Attempts to add many missing Smalltalk features, such as blocks, are underway. See Blocks In Objective Cee.

[From ObjectiveClanguage]

An Object Oriented Programming Language which combined the dynamic Object Oriented features of the Smalltalk Language with the speed and low-level programming constructs of Cee Language.

Cee Language and Cee Plus Plus were developed by Bell Labs/AT&T, and Objective Cee was developed by Stepstone. With relatively high license fees, Objective Cee never saw broad use. Its major adopter was NeXT, which based the entire application layer of its OS (Next Step) on Objective Cee. Objective Cee lives on in the same role within Mac Osx.

Cee Plus Plus was made freely available by AT&T as a marketing ploy. It was never in the public domain. UNIX(tm) was quite intentionally a trademark of AT&T and has never been in the public domain. AT&T divested a portion of its resources, including UNIX, to NCR corporation for a short period. Meanwhile, a competing version of UNIX was created at Cal Berkeley (by Bill Joy, among others). For many years, the UNIX world was divided between "UNIX System V" (from AT&T/NCR) and "BSD UNIX", from Berkeley. Since AT&T offered Cee Plus Plus for free, Objective Cee would have been "expensive" at any price. -- Tom Stambaugh

One of the quirkier things about ObjectiveC is its (Smalltalk-esque) syntax. Rather than using C++ (and Java's) dot notation for invoking methods, ObjectiveC uses a square bracket form (this is because a dot signifies membership/ownership - you can send any message to any object in Objective C, so a dot would inevitably be semantically wrong):

result = [objectInstance methodName:param];


result = [objectInstance anotherMethod:param1 with:param2 andWithAnotherParameter:param3];

Another hold-over from its lineage, though this one on the Cee Language side, was the use header files (for better or worse). However, at least one thing was fixed: header files are included via the "#import" directive, which automatically ensures that that file is included exactly once, obviating the conventional kludge in C/C++ to achieve that effect.

In practice, both of these are minor compared to the advantages of the language.

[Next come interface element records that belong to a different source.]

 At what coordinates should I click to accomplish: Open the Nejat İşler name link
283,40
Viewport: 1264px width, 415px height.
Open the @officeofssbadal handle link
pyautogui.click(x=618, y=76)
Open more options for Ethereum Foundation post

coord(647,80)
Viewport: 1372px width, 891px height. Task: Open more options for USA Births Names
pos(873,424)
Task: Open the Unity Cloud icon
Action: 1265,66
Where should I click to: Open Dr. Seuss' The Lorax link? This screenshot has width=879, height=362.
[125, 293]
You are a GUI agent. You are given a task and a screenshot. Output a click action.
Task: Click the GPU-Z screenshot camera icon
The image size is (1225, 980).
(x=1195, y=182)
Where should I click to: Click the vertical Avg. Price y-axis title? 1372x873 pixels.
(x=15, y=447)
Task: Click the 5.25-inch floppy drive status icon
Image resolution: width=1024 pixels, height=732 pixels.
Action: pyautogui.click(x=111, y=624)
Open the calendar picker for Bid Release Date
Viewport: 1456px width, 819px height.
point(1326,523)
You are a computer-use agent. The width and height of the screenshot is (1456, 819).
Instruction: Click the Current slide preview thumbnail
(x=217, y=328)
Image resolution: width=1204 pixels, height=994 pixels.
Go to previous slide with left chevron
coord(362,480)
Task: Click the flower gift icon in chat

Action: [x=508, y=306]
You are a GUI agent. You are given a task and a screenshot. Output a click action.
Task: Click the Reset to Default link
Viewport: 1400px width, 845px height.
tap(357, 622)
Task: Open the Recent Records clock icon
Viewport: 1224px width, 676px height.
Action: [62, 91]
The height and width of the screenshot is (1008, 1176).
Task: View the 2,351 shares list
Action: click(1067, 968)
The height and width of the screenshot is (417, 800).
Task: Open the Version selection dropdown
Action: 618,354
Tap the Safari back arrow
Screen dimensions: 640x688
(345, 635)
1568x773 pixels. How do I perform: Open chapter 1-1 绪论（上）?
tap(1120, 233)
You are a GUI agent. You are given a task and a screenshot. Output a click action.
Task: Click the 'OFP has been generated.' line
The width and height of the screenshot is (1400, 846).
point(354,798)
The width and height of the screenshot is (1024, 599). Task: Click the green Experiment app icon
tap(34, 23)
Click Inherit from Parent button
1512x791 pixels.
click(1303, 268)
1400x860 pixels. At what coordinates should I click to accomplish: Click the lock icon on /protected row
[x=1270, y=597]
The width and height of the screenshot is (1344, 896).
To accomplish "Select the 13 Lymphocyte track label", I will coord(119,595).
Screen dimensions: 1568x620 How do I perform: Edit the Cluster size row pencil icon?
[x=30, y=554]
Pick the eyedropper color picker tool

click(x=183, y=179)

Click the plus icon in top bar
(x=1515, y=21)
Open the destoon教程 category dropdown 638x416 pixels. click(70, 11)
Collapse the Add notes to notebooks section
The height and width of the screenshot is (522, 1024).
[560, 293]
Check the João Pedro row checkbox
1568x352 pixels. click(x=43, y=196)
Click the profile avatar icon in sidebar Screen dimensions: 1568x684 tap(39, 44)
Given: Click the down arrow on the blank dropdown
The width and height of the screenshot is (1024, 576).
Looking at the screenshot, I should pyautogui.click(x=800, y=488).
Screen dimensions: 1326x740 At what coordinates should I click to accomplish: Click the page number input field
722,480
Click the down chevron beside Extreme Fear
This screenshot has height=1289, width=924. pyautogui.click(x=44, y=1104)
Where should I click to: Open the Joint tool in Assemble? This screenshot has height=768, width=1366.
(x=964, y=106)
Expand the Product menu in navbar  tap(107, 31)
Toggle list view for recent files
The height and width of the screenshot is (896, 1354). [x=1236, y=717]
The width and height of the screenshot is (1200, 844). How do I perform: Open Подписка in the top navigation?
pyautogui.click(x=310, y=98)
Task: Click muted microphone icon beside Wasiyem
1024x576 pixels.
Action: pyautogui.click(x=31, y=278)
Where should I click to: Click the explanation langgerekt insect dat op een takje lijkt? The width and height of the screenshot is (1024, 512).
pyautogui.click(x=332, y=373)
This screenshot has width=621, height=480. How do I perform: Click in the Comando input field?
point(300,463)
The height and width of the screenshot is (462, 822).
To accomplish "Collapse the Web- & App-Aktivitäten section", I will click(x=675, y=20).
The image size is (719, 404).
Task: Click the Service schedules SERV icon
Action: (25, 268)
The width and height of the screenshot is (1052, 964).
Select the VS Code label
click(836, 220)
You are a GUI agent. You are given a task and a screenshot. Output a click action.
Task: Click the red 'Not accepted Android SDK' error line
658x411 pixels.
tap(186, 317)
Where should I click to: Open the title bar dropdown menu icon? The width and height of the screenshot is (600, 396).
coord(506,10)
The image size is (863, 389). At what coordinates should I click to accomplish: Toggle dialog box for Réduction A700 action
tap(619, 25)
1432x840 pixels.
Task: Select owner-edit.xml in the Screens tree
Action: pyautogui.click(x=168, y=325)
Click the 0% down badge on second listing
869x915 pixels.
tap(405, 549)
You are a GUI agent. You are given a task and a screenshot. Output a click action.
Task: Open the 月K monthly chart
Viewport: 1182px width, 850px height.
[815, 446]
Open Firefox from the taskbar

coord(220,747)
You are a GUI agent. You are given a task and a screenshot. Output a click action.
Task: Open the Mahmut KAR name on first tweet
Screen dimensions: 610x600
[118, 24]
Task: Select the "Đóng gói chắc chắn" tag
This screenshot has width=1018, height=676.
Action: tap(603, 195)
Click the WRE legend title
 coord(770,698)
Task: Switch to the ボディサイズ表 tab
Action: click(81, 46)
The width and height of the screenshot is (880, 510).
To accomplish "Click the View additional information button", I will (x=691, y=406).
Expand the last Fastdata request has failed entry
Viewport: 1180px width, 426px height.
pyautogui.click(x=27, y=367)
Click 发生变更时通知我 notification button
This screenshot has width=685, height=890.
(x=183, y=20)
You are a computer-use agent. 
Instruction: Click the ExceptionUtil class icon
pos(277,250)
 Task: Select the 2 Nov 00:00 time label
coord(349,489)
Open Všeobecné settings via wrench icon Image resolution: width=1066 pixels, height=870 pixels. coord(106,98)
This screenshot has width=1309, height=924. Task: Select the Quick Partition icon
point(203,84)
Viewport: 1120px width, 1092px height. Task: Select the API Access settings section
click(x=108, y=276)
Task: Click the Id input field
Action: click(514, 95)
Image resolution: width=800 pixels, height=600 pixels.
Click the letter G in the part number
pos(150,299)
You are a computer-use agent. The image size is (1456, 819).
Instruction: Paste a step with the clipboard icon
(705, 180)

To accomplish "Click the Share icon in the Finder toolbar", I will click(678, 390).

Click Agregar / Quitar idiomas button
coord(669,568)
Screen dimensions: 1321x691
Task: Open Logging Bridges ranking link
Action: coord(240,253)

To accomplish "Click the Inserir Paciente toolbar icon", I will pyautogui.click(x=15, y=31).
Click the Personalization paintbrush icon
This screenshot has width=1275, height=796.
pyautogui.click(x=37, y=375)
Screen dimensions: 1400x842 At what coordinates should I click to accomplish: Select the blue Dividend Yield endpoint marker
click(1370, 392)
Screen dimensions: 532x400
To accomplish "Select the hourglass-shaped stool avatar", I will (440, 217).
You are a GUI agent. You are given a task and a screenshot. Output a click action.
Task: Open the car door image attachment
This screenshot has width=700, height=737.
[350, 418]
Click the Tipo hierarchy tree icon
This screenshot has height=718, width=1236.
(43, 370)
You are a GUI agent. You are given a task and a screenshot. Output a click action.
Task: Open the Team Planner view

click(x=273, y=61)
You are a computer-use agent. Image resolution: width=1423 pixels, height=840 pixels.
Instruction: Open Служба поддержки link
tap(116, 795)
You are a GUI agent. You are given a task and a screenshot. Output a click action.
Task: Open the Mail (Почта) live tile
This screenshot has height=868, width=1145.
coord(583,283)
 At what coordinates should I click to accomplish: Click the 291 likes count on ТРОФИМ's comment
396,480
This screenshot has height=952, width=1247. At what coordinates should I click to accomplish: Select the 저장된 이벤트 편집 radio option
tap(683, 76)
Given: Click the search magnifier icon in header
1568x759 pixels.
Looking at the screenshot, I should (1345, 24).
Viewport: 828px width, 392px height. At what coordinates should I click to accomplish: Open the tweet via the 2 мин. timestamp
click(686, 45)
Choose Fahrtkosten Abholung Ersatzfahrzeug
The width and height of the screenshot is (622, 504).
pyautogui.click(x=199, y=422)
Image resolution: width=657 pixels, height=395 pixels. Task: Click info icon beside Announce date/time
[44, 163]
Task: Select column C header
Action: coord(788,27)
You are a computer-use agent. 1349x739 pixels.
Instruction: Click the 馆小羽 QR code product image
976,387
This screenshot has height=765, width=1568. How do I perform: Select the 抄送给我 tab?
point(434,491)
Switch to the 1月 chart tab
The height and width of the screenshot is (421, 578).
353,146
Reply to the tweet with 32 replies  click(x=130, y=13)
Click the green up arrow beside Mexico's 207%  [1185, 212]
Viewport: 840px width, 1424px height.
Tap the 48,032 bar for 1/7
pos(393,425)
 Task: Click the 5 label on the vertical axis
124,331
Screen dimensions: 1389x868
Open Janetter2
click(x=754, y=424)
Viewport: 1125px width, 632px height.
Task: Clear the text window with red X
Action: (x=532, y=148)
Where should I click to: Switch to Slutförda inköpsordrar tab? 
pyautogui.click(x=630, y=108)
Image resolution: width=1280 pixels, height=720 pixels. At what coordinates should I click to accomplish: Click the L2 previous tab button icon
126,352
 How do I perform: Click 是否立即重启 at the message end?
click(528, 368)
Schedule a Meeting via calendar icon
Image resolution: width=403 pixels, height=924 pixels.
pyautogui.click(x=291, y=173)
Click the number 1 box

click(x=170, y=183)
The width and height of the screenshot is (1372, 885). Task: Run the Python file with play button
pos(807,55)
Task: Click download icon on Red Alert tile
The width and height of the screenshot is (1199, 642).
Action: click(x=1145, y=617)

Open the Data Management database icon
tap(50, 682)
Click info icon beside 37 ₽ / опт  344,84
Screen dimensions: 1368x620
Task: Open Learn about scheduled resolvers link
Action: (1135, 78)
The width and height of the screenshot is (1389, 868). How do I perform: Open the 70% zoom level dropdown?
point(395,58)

The core concept that differentiates Objective Cee from most other compiled languages is its runtime. (The advent of Csharp Language has started to bring the power of this concept more to the fore.) To put it simply, in Objective Cee reflection is the way everything's done. There's no such thing as compile-time binding. In other words, Objective Cee is like an interpreted language in terms of flexibility and power (string-to-method-invocation is a no brainer) while having the speed of a fully compiled language (rather than being compiled only to byte code). (Yes, other O-O languages have some the data portion of a runtime: RTTI (Run Time Type Information) for C++, and reflection accesses this information in Java, but no other compiled, C-based language uses the runtime for all method dispatch.)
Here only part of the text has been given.